液相色谱新的检测技术不断发展,以适应毛细管和微球柱大小的需要,Fielden论述了近几年正在迅速发展的
液相色谱检测技术,并将其分成二大领域,即光谱和电化学检测器,他也考虑到扩大柱后流动试剂检测领域。据此,Freeman 等论述了在
液相色谱中生物化学柱后反应检测技术,酶、蛋白质和抗体的使用从改进检测器选择性和敏感度角度讨论。Martin等人论述了当今控制环境污染分析和监测方面面临的挑战,他们检验了多种分析技术,包括一些
液相色谱仪,可以保证应用于控制环境污染问题,在相关的一篇综述中,Chau评价了可以提供分析金属离子的色谱技术,
液相色谱技术同特殊元素检测相结合,可以分离金属络合物结构,对于大气、水、残渣和鱼样的金属离子分析具有重要意义。
在近年来兴起的DNA分析领域中,已有不少人报道评价聚合酶链反应产品的
液相色谱分离和检测中定量分析准确度和精密度。
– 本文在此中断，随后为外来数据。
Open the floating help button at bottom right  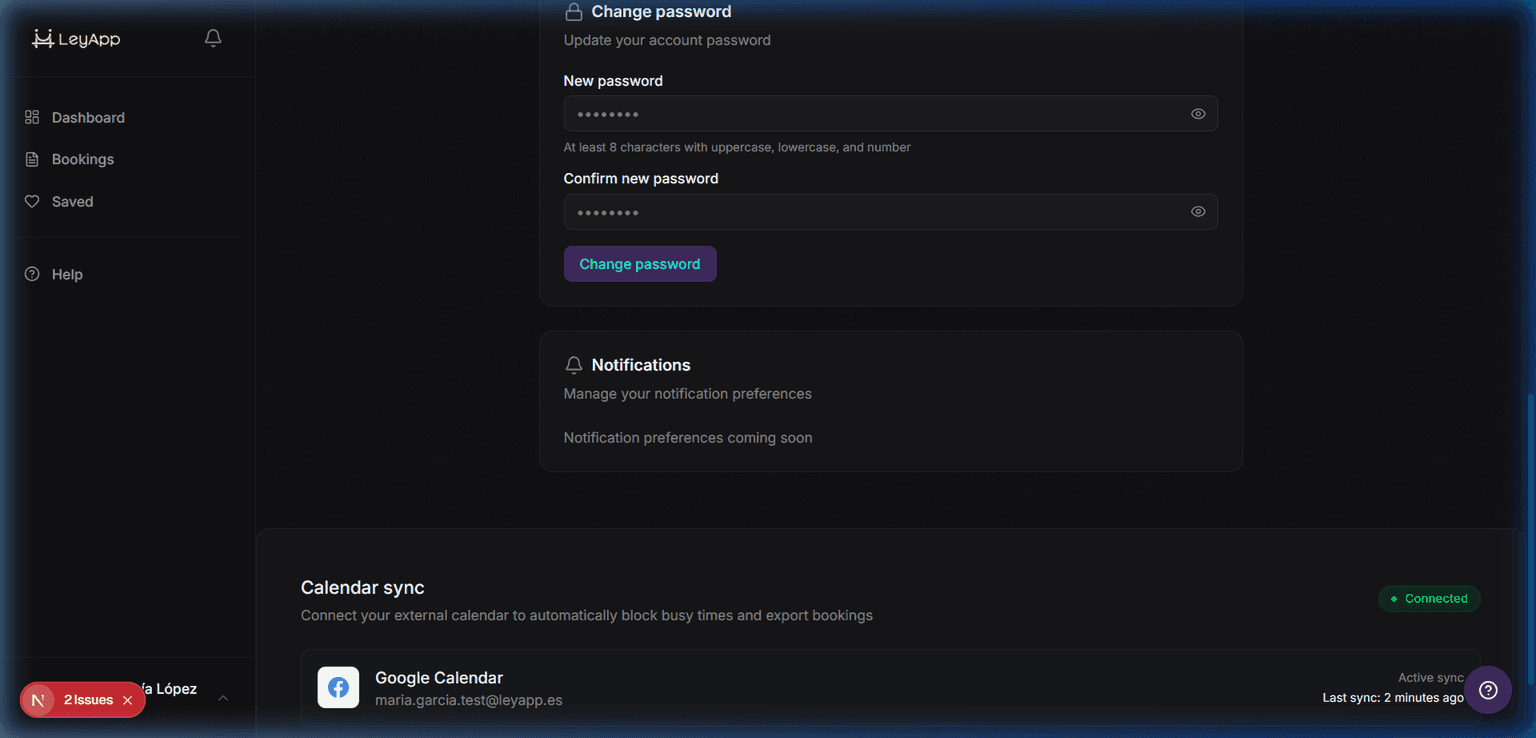point(1487,690)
Gaus描述了由PCR 允许的DNA放大技术准确定量,不需要放射性标记。在一项值得庆贺的研究中,Schmitt等论述了如何合同放大二极基因组的样品作为内标物,在PCR基础上,在各种细胞和组织中主要基因组样品和成纤维细胞增长因子b 的
液相色谱分析。
各种各样检测器的研究论文层出不穷,如紫外—可见光度检测器, 拉曼光谱检测器,荧光检测器,化学荧光检测器,质谱检测器,电化学检测器,核磁共振检测器以及光电二极管阵列检测器等等。总之,检测器的研究其共同的方向均朝着灵敏度高、重新性好、相应快、线性范围宽、适应范围广、对流动相流量和温度波动不敏感、死体积小等特性。